Task details:
Reproduce every item below line for line, leaving out the pictures.

[Target position records]
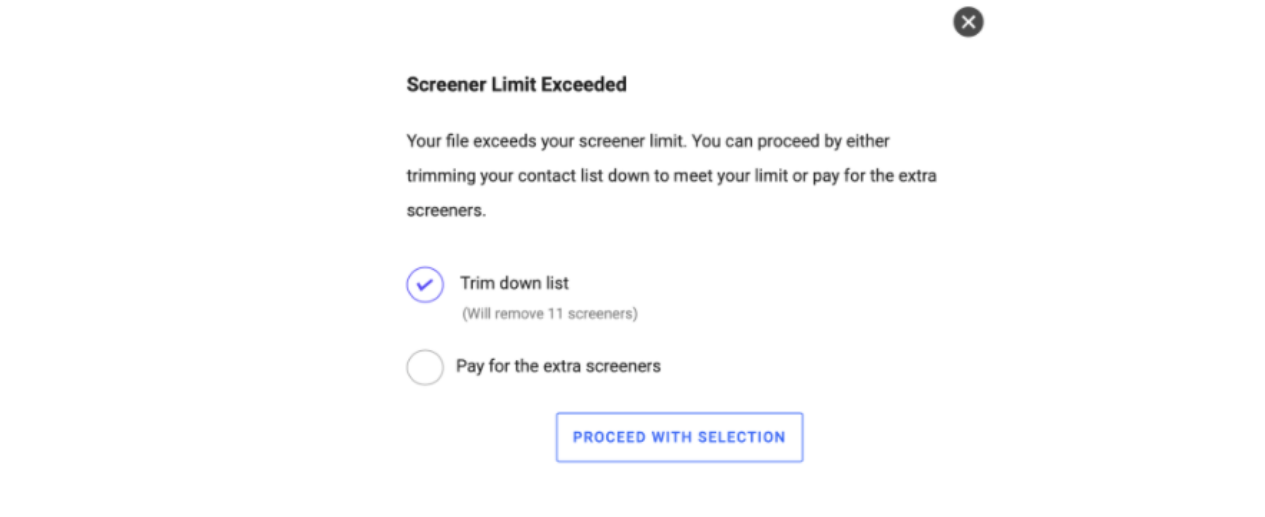Click the "11 screeners" removal count text

590,314
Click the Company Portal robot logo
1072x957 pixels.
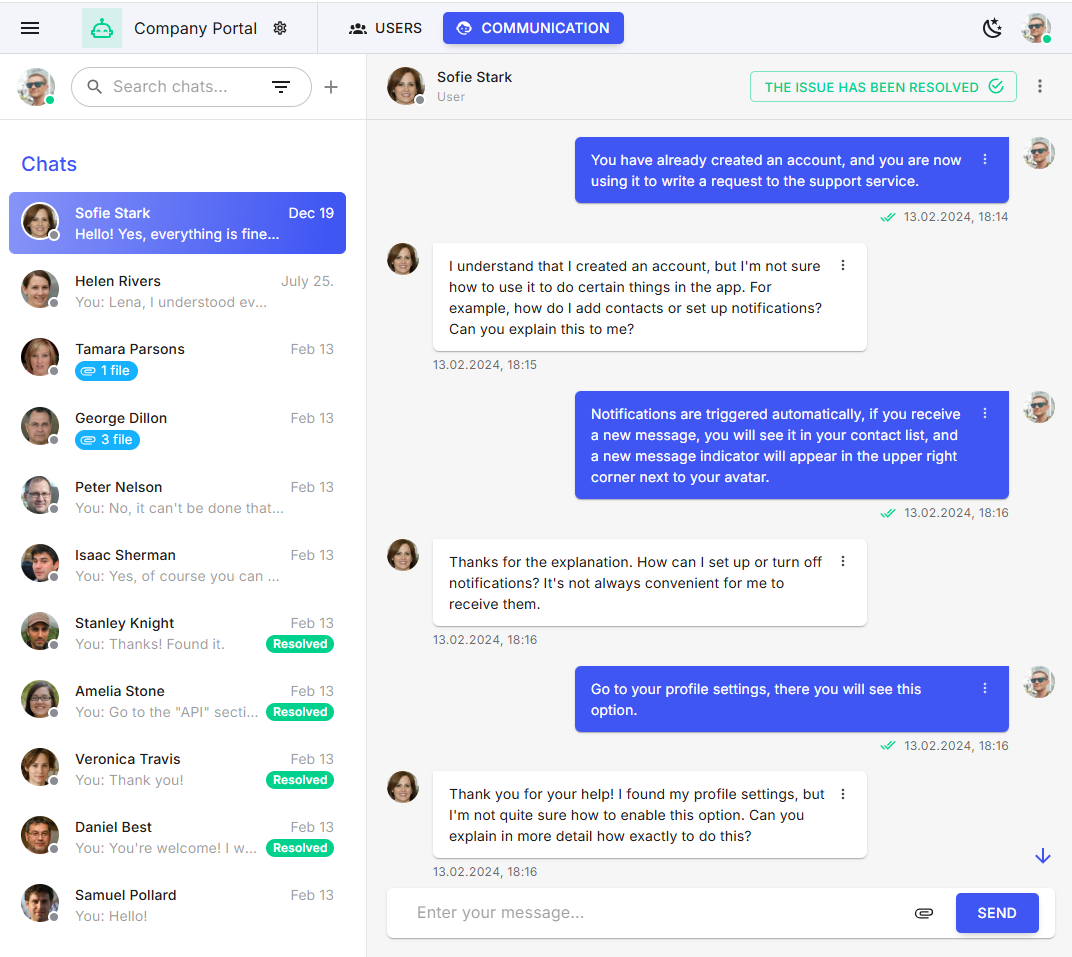pos(102,28)
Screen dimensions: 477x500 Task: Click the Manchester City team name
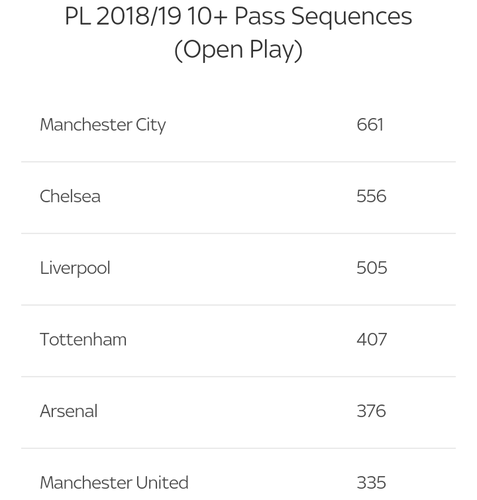103,125
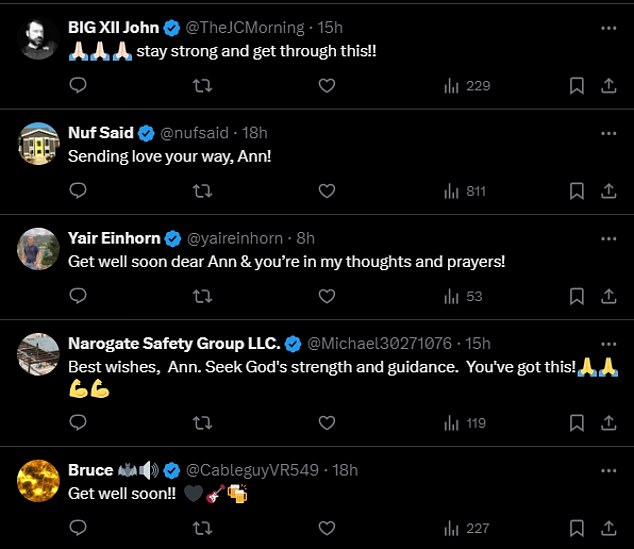This screenshot has height=549, width=634.
Task: Repost Bruce's get well soon tweet
Action: pyautogui.click(x=202, y=528)
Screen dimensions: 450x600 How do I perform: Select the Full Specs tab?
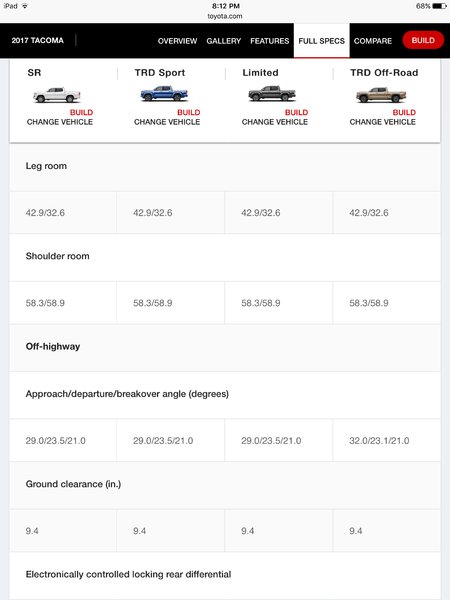click(321, 41)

Exercise result:
Click the "11 screeners" removal count text

590,314
Click the Company Portal robot logo
1072x957 pixels.
pos(102,28)
Screen dimensions: 477x500 Task: Click the Manchester City team name
103,125
This screenshot has height=549, width=634.
Task: Repost Bruce's get well soon tweet
Action: pyautogui.click(x=202, y=528)
Screen dimensions: 450x600 How do I perform: Select the Full Specs tab?
click(321, 41)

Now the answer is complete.